-- Records for the task --
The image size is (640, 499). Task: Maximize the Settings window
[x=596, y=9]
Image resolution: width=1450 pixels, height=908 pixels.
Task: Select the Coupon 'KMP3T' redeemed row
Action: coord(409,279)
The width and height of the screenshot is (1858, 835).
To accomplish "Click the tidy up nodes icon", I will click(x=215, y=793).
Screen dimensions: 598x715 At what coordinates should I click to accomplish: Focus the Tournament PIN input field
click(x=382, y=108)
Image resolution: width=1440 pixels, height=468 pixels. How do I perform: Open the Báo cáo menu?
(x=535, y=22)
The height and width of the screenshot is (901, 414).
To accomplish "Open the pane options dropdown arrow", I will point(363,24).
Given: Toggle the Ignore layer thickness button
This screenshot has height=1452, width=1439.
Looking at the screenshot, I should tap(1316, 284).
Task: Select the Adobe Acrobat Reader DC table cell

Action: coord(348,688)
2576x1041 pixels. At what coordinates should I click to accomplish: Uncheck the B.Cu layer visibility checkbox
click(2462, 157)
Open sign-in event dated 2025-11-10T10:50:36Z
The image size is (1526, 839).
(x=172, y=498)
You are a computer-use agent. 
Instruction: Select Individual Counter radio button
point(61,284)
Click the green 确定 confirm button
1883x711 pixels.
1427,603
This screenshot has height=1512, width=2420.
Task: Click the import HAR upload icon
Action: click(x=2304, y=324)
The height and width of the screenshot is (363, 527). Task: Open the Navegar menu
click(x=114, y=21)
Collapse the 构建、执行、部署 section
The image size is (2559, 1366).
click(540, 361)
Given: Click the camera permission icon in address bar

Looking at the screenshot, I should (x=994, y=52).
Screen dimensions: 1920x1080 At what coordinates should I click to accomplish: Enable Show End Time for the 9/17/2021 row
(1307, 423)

-- Task requirements --
Reproduce the records verbatim, starting at the line containing "The height and width of the screenshot is (901, 414)." and ending at the line containing "Looking at the screenshot, I should (x=994, y=52).", with both of those lines included.

-- Full response --
The height and width of the screenshot is (901, 414).
To accomplish "Open the pane options dropdown arrow", I will point(363,24).
Given: Toggle the Ignore layer thickness button
This screenshot has height=1452, width=1439.
Looking at the screenshot, I should tap(1316, 284).
Task: Select the Adobe Acrobat Reader DC table cell

Action: coord(348,688)
2576x1041 pixels. At what coordinates should I click to accomplish: Uncheck the B.Cu layer visibility checkbox
click(2462, 157)
Open sign-in event dated 2025-11-10T10:50:36Z
The image size is (1526, 839).
(x=172, y=498)
You are a computer-use agent. 
Instruction: Select Individual Counter radio button
point(61,284)
Click the green 确定 confirm button
1883x711 pixels.
1427,603
This screenshot has height=1512, width=2420.
Task: Click the import HAR upload icon
Action: click(x=2304, y=324)
The height and width of the screenshot is (363, 527). Task: Open the Navegar menu
click(x=114, y=21)
Collapse the 构建、执行、部署 section
The image size is (2559, 1366).
click(540, 361)
Given: Click the camera permission icon in address bar

Looking at the screenshot, I should (x=994, y=52).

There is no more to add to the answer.